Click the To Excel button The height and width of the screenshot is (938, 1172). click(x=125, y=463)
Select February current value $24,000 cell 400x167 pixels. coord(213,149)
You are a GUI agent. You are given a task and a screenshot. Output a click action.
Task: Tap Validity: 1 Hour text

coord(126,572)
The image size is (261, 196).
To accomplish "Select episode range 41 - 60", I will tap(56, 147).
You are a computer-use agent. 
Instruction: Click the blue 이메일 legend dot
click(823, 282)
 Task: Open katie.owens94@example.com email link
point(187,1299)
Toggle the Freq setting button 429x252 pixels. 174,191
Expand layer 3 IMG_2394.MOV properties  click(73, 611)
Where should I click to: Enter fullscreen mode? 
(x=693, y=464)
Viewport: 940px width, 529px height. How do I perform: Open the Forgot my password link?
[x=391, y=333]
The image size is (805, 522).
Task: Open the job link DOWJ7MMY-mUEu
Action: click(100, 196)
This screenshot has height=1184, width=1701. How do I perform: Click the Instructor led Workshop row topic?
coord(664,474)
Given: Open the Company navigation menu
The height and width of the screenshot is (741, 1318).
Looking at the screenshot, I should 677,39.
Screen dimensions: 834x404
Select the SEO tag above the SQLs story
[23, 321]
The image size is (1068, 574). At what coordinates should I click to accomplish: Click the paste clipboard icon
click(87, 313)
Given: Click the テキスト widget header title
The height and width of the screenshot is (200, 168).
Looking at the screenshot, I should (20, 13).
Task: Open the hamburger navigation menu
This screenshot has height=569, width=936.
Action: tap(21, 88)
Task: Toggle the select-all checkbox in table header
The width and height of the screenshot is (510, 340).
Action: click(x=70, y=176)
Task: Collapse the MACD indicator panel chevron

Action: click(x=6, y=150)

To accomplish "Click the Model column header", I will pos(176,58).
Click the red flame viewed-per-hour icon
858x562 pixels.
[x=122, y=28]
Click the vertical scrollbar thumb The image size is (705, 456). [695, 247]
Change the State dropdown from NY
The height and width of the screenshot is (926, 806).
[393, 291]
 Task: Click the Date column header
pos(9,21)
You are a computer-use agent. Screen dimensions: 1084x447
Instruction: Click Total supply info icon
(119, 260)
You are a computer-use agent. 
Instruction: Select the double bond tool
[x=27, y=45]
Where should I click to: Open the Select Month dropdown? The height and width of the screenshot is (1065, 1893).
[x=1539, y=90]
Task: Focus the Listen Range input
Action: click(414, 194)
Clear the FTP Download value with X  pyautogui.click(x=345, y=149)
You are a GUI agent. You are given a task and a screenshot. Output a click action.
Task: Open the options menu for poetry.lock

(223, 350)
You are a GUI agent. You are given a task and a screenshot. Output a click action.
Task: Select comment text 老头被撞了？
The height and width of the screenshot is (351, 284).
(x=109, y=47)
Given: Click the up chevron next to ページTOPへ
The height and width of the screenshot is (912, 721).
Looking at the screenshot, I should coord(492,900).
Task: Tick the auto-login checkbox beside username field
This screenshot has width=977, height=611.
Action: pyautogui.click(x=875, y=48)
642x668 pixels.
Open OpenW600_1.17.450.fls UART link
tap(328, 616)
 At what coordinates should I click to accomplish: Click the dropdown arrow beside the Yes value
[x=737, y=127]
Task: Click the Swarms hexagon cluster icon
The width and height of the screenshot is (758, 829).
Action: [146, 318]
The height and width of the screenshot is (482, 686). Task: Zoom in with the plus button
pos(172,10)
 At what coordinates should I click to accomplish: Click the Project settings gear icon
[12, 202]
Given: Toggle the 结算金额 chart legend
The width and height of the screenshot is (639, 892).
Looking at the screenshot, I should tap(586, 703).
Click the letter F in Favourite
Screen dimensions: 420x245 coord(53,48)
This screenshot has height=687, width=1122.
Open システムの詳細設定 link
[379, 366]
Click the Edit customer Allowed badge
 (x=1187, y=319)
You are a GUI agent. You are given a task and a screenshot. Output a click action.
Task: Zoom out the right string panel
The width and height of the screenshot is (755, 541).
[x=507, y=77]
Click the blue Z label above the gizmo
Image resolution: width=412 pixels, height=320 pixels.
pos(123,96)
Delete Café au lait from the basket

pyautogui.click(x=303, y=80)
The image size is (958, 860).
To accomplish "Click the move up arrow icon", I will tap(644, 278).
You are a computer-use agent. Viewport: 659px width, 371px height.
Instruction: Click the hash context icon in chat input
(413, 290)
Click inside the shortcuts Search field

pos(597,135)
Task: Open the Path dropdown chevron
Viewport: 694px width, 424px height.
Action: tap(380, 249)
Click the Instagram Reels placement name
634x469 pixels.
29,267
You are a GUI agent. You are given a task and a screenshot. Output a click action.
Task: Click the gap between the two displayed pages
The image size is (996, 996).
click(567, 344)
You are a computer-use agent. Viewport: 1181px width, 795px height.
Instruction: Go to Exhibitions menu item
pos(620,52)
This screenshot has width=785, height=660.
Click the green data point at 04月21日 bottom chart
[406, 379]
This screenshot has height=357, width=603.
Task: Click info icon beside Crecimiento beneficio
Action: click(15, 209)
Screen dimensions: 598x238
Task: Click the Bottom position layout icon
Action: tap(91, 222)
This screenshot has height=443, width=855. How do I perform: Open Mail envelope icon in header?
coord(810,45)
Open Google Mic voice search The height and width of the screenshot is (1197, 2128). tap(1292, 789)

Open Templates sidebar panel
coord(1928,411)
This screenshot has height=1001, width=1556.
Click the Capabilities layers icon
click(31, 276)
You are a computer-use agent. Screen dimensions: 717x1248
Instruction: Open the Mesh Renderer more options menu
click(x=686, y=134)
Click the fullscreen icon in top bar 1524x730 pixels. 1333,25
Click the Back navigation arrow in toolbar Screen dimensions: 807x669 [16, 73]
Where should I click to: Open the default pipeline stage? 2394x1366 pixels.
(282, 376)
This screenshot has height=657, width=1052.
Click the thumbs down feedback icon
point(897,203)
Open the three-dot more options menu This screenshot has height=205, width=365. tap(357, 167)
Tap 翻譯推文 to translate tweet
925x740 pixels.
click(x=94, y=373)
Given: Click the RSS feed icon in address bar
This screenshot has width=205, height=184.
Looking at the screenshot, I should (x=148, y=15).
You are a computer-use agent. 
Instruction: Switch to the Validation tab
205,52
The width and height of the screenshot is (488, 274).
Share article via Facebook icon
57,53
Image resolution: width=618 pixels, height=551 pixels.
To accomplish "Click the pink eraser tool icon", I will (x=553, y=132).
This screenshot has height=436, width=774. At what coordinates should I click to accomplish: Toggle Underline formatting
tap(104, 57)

### THE EXERCISE
Convert every line of the listing above into a numbered list, omitting the blank lines.

### THE RESPONSE
1. Click the To Excel button The height and width of the screenshot is (938, 1172). click(x=125, y=463)
2. Select February current value $24,000 cell 400x167 pixels. coord(213,149)
3. You are a GUI agent. You are given a task and a screenshot. Output a click action.
4. Task: Tap Validity: 1 Hour text
5. coord(126,572)
6. The image size is (261, 196).
7. To accomplish "Select episode range 41 - 60", I will tap(56, 147).
8. You are a computer-use agent. 
9. Instruction: Click the blue 이메일 legend dot
10. click(823, 282)
11.  Task: Open katie.owens94@example.com email link
12. point(187,1299)
13. Toggle the Freq setting button 429x252 pixels. 174,191
14. Expand layer 3 IMG_2394.MOV properties  click(73, 611)
15. Where should I click to: Enter fullscreen mode? 
16. (x=693, y=464)
17. Viewport: 940px width, 529px height. How do I perform: Open the Forgot my password link?
18. [x=391, y=333]
19. The image size is (805, 522).
20. Task: Open the job link DOWJ7MMY-mUEu
21. Action: click(100, 196)
22. This screenshot has height=1184, width=1701. How do I perform: Click the Instructor led Workshop row topic?
23. coord(664,474)
24. Given: Open the Company navigation menu
25. The height and width of the screenshot is (741, 1318).
26. Looking at the screenshot, I should 677,39.
27. Screen dimensions: 834x404
28. Select the SEO tag above the SQLs story
29. [23, 321]
30. The image size is (1068, 574). At what coordinates should I click to accomplish: Click the paste clipboard icon
31. click(87, 313)
32. Given: Click the テキスト widget header title
33. The height and width of the screenshot is (200, 168).
34. Looking at the screenshot, I should (20, 13).
35. Task: Open the hamburger navigation menu
36. This screenshot has height=569, width=936.
37. Action: tap(21, 88)
38. Task: Toggle the select-all checkbox in table header
39. The width and height of the screenshot is (510, 340).
40. Action: click(x=70, y=176)
41. Task: Collapse the MACD indicator panel chevron
42. Action: click(x=6, y=150)
43. To accomplish "Click the Model column header", I will pos(176,58).
44. Click the red flame viewed-per-hour icon
45. 858x562 pixels.
46. [x=122, y=28]
47. Click the vertical scrollbar thumb The image size is (705, 456). [695, 247]
48. Change the State dropdown from NY
49. The height and width of the screenshot is (926, 806).
50. [393, 291]
51.  Task: Click the Date column header
52. pos(9,21)
53. You are a computer-use agent. Screen dimensions: 1084x447
54. Instruction: Click Total supply info icon
55. (119, 260)
56. You are a computer-use agent. 
57. Instruction: Select the double bond tool
58. [x=27, y=45]
59. Where should I click to: Open the Select Month dropdown? The height and width of the screenshot is (1065, 1893).
60. [x=1539, y=90]
61. Task: Focus the Listen Range input
62. Action: click(414, 194)
63. Clear the FTP Download value with X  pyautogui.click(x=345, y=149)
64. You are a GUI agent. You are given a task and a screenshot. Output a click action.
65. Task: Open the options menu for poetry.lock
66. (223, 350)
67. You are a GUI agent. You are given a task and a screenshot. Output a click action.
68. Task: Select comment text 老头被撞了？
69. The height and width of the screenshot is (351, 284).
70. (x=109, y=47)
71. Given: Click the up chevron next to ページTOPへ
72. The height and width of the screenshot is (912, 721).
73. Looking at the screenshot, I should coord(492,900).
74. Task: Tick the auto-login checkbox beside username field
75. This screenshot has width=977, height=611.
76. Action: pyautogui.click(x=875, y=48)
77. 642x668 pixels.
78. Open OpenW600_1.17.450.fls UART link
79. tap(328, 616)
80.  At what coordinates should I click to accomplish: Click the dropdown arrow beside the Yes value
81. [x=737, y=127]
82. Task: Click the Swarms hexagon cluster icon
83. The width and height of the screenshot is (758, 829).
84. Action: [146, 318]
85. The height and width of the screenshot is (482, 686). Task: Zoom in with the plus button
86. pos(172,10)
87.  At what coordinates should I click to accomplish: Click the Project settings gear icon
88. [12, 202]
89. Given: Toggle the 结算金额 chart legend
90. The width and height of the screenshot is (639, 892).
91. Looking at the screenshot, I should tap(586, 703).
92. Click the letter F in Favourite
93. Screen dimensions: 420x245 coord(53,48)
94. This screenshot has height=687, width=1122.
95. Open システムの詳細設定 link
96. [379, 366]
97. Click the Edit customer Allowed badge
98.  (x=1187, y=319)
99. You are a GUI agent. You are given a task and a screenshot. Output a click action.
100. Task: Zoom out the right string panel
101. The width and height of the screenshot is (755, 541).
102. [x=507, y=77]
103. Click the blue Z label above the gizmo
104. Image resolution: width=412 pixels, height=320 pixels.
105. pos(123,96)
106. Delete Café au lait from the basket
107. pyautogui.click(x=303, y=80)
108. The image size is (958, 860).
109. To accomplish "Click the move up arrow icon", I will tap(644, 278).
110. You are a computer-use agent. Viewport: 659px width, 371px height.
111. Instruction: Click the hash context icon in chat input
112. (413, 290)
113. Click inside the shortcuts Search field
114. pos(597,135)
115. Task: Open the Path dropdown chevron
116. Viewport: 694px width, 424px height.
117. Action: tap(380, 249)
118. Click the Instagram Reels placement name
119. 634x469 pixels.
120. 29,267
121. You are a GUI agent. You are given a task and a screenshot. Output a click action.
122. Task: Click the gap between the two displayed pages
123. The image size is (996, 996).
124. click(567, 344)
125. You are a computer-use agent. Viewport: 1181px width, 795px height.
126. Instruction: Go to Exhibitions menu item
127. pos(620,52)
128. This screenshot has width=785, height=660.
129. Click the green data point at 04月21日 bottom chart
130. [406, 379]
131. This screenshot has height=357, width=603.
132. Task: Click info icon beside Crecimiento beneficio
133. Action: click(15, 209)
134. Screen dimensions: 598x238
135. Task: Click the Bottom position layout icon
136. Action: tap(91, 222)
137. This screenshot has height=443, width=855. How do I perform: Open Mail envelope icon in header?
138. coord(810,45)
139. Open Google Mic voice search The height and width of the screenshot is (1197, 2128). tap(1292, 789)
140. Open Templates sidebar panel
141. coord(1928,411)
142. This screenshot has height=1001, width=1556.
143. Click the Capabilities layers icon
144. click(31, 276)
145. You are a computer-use agent. Screen dimensions: 717x1248
146. Instruction: Open the Mesh Renderer more options menu
147. click(x=686, y=134)
148. Click the fullscreen icon in top bar 1524x730 pixels. 1333,25
149. Click the Back navigation arrow in toolbar Screen dimensions: 807x669 [16, 73]
150. Where should I click to: Open the default pipeline stage? 2394x1366 pixels.
151. (282, 376)
152. This screenshot has height=657, width=1052.
153. Click the thumbs down feedback icon
154. point(897,203)
155. Open the three-dot more options menu This screenshot has height=205, width=365. tap(357, 167)
156. Tap 翻譯推文 to translate tweet
157. 925x740 pixels.
158. click(x=94, y=373)
159. Given: Click the RSS feed icon in address bar
160. This screenshot has width=205, height=184.
161. Looking at the screenshot, I should (x=148, y=15).
162. You are a computer-use agent. 
163. Instruction: Switch to the Validation tab
164. 205,52
165. The width and height of the screenshot is (488, 274).
166. Share article via Facebook icon
167. 57,53
168. Image resolution: width=618 pixels, height=551 pixels.
169. To accomplish "Click the pink eraser tool icon", I will (x=553, y=132).
170. This screenshot has height=436, width=774. At what coordinates should I click to accomplish: Toggle Underline formatting
171. tap(104, 57)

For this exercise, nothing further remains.